A suicide bomber failed to detonate in a recent surprise attack on a church in Indonesia, according to various news outlets.
Armed with a broken backpack bomb and a knife, a 17-year-old fanatic charged the pulpit during mass at St. Yoseph Catholic Church in Medan, North Sumatra Sunday. Hundreds of lives were saved due to faulty bomb assembly, reports the Asian Correspondent.
Sitting among other churchgoers, the young jihadi’s backpack suddenly burst into flames during the sermon. The small explosion injured the assailant, but this setback did not prevent him from trying to complete his mission. Backpack ablaze, the teen attempted to finish his assault with a knife, explained the Jakarta Post.
He managed to inflict a minor flesh-wound on Priest Albert Pandiangan before being neutralized by church members, reports the Daily Mail.
The assailant, Ivan Armadi, is currently in police custody. Police found bomb-making materials at his home after the failed attack. Armadi learned to assemble bombs online, it is reported.
Armadi’s neighbor Adi heard him test an explosive the day before the attack, but Adi thought it was a firecracker and dismissed it.
Witnesses reported spotting Islamic State (ISIS) symbols and paraphernalia among the attacker’s belongings. A deeper investigation revealed that the young jihadi is “obsessed” with ISIS.
“From the cellphone that was seized by security forces, this youth was obsessed with Abu Bakr al-Baghdadi,” Chief Security Minister Wiranto told Reuters.
Wiranto also mentioned that a note was found in the attacker’s backpack which read, “I love al-Baghdadi.” Despite the young boy’s obsessions with the leader of ISIS, police have found no direct connection to ISIS.
Indonesia, the world’s largest Muslim country, is concerned that ISIS attacks may become more prevalent after the incident. Indonesia’s first ISIS attack, a broad daylight assault on Jakarta involving suicide bombers and gunmen, occurred in January. Four people were killed in the attack. The January incident was followed by a suicide bombing at the Solo, Central Java police station in July.
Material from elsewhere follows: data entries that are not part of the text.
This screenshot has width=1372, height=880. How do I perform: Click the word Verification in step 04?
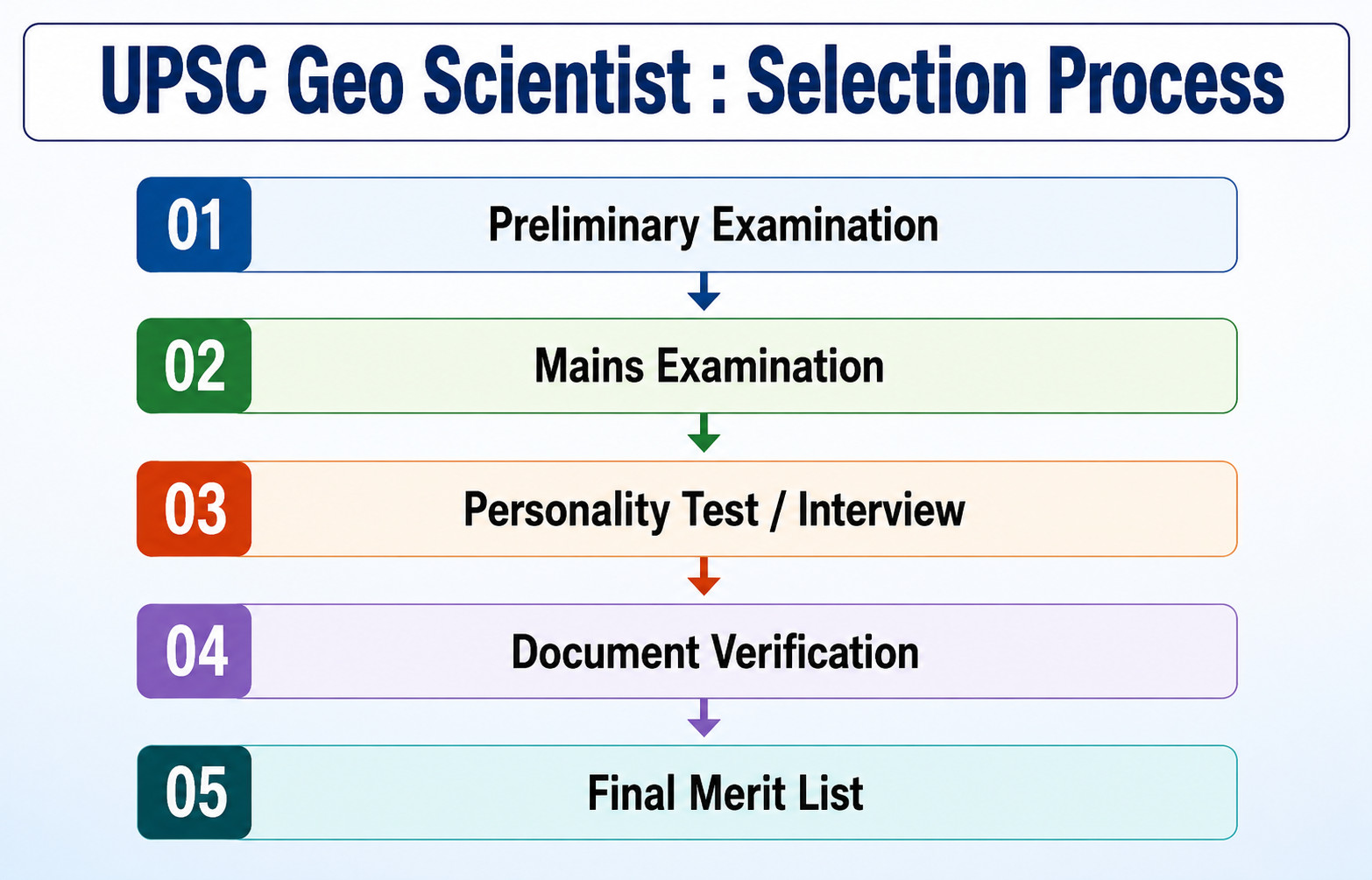[x=816, y=652]
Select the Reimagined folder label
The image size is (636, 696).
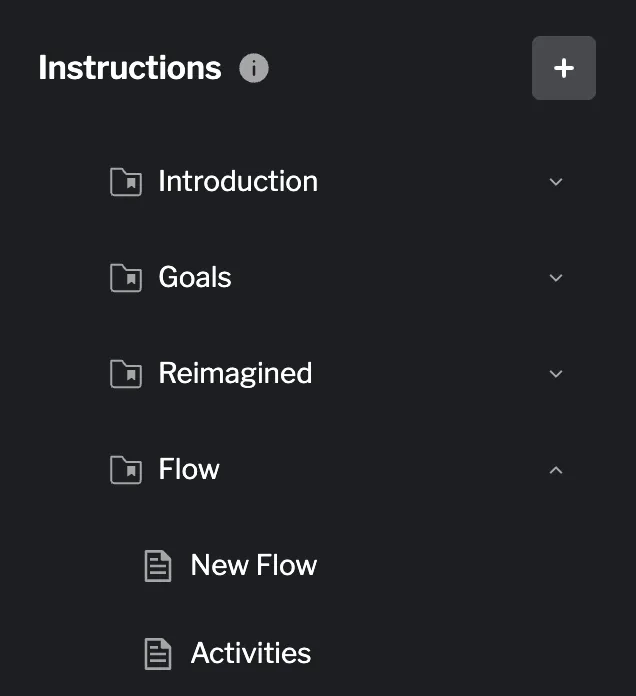(235, 374)
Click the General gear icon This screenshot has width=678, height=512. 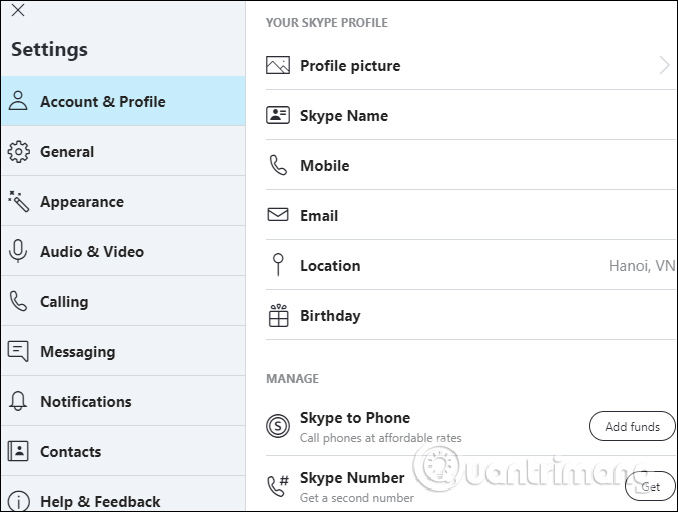[x=18, y=152]
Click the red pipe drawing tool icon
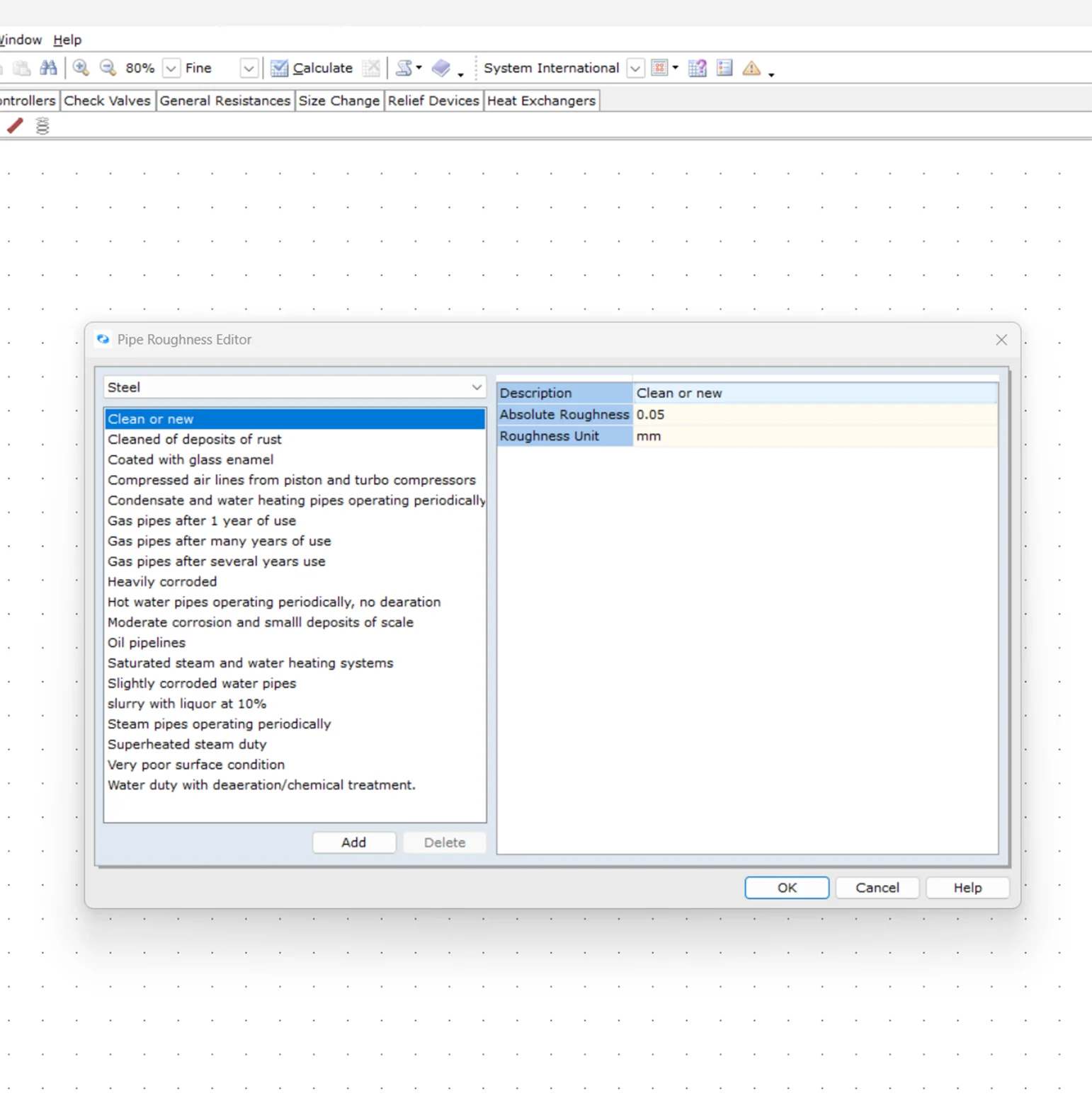1092x1115 pixels. pos(15,126)
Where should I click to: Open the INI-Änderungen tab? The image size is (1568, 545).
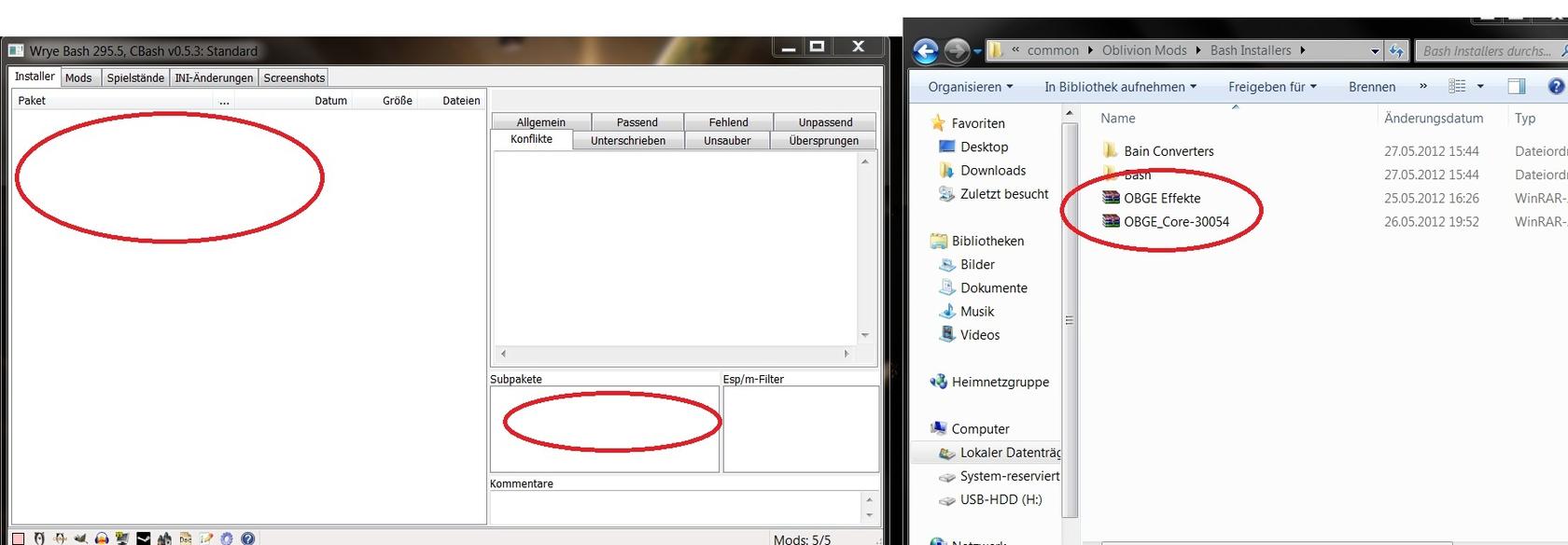(x=214, y=77)
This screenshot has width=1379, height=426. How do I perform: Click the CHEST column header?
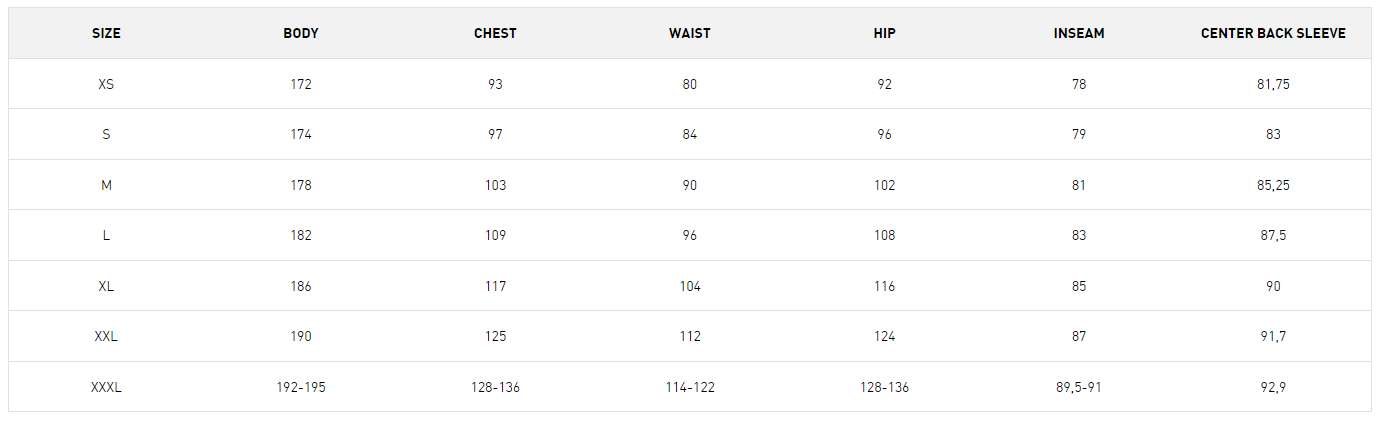[x=495, y=33]
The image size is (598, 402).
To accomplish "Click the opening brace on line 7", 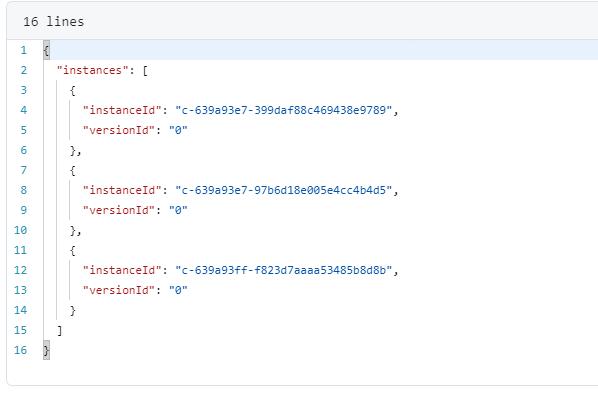I will point(72,170).
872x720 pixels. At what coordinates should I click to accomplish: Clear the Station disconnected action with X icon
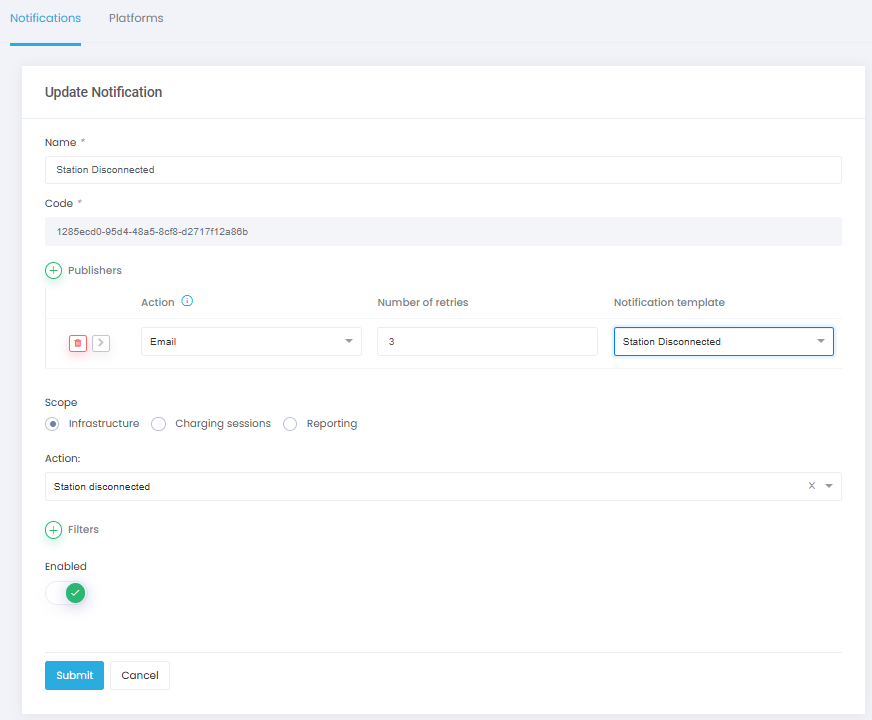tap(812, 486)
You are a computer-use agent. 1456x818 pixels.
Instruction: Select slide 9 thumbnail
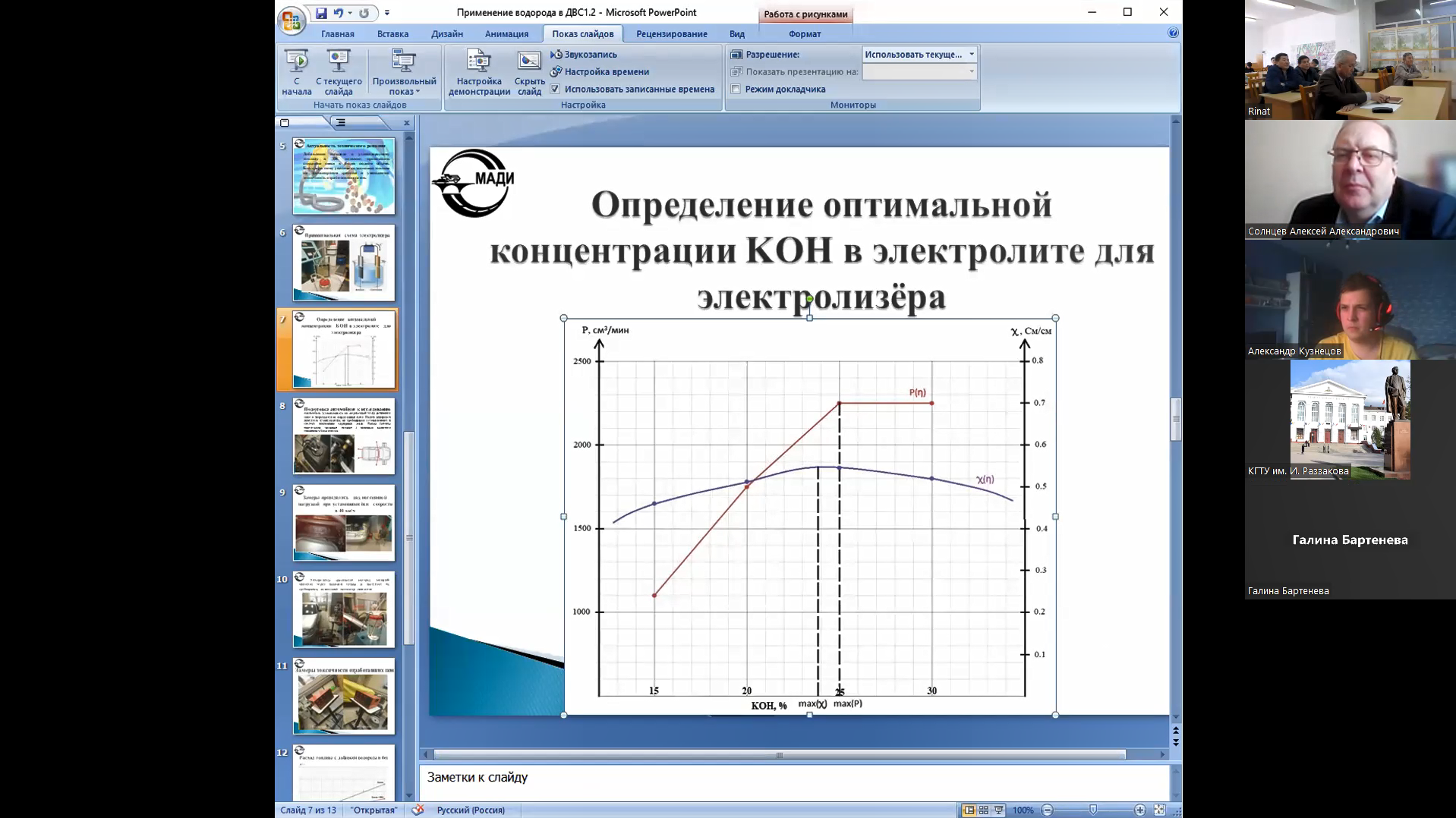pos(344,524)
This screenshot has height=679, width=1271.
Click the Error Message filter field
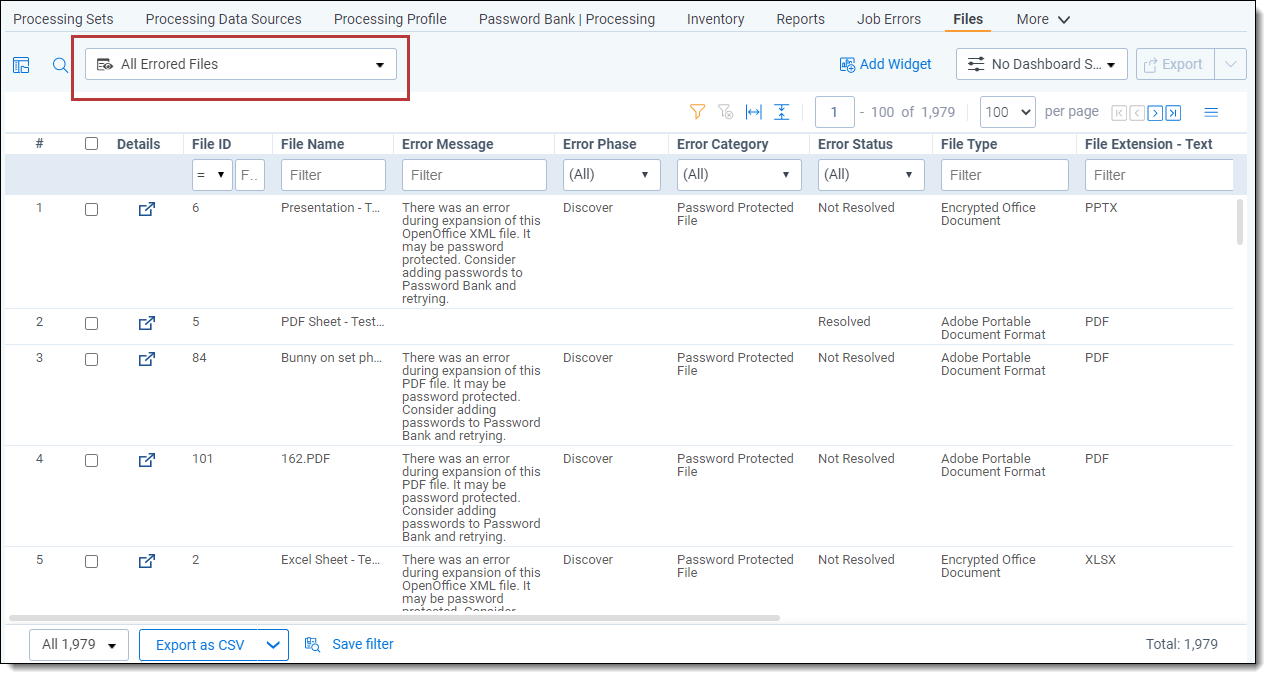pyautogui.click(x=474, y=175)
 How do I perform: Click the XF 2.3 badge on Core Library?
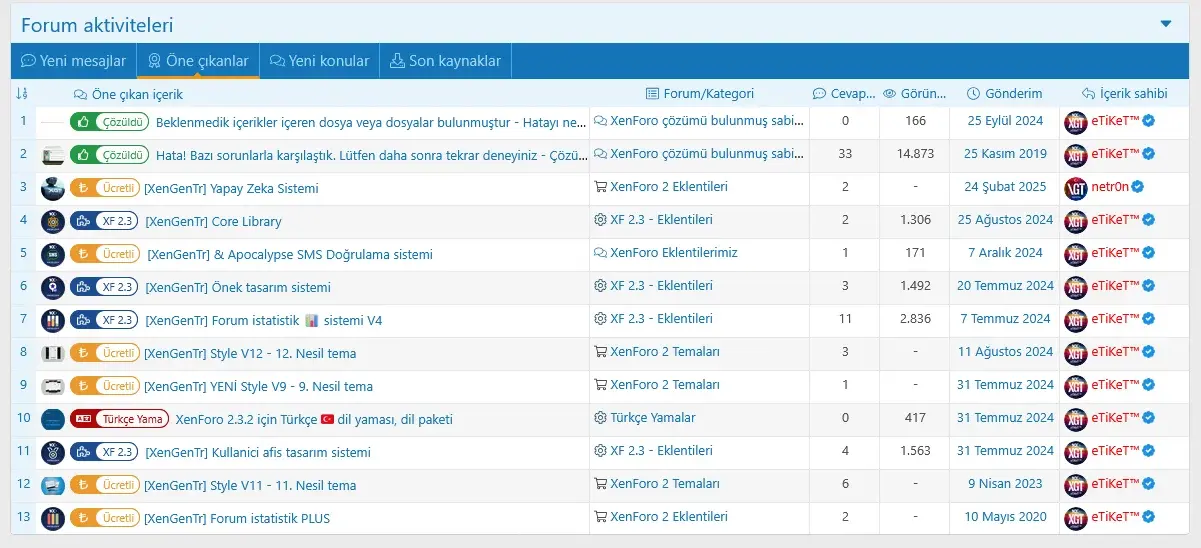tap(104, 221)
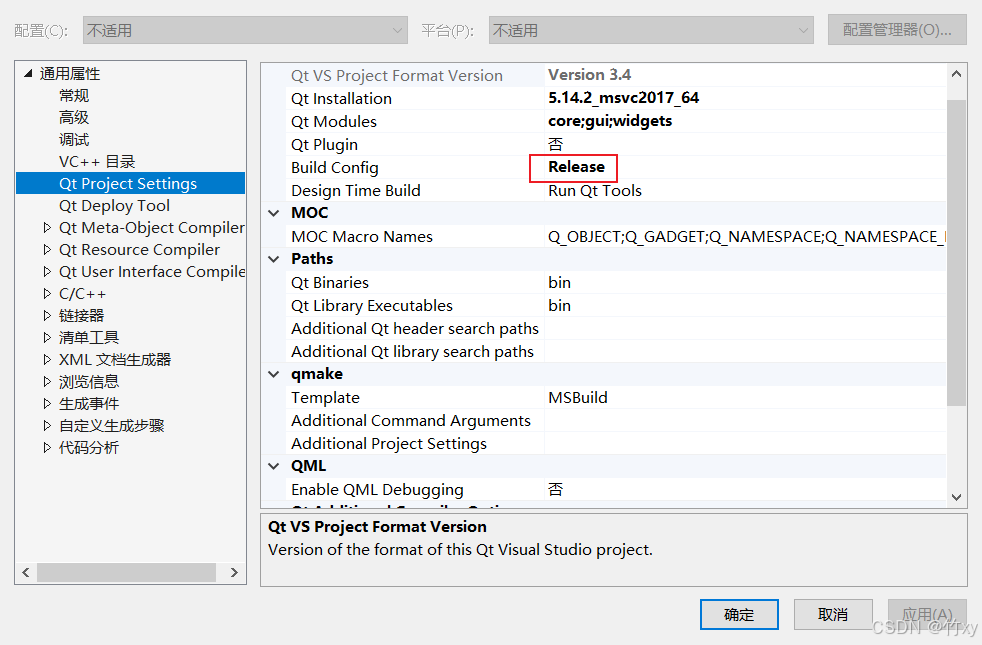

A man nmed Nur Rohman, who is said to have connections to ISIS militants and is the suspected mastermind behind the January Jakarta attack, killed himself and injured a police officer.
While these attacks were not as devastating as the al-Qaeda 2002 Bali bombings which killed 202 people, there is a real danger that ISIS could secure a foothold in Indonesia and that terrorist activities will become more frequent.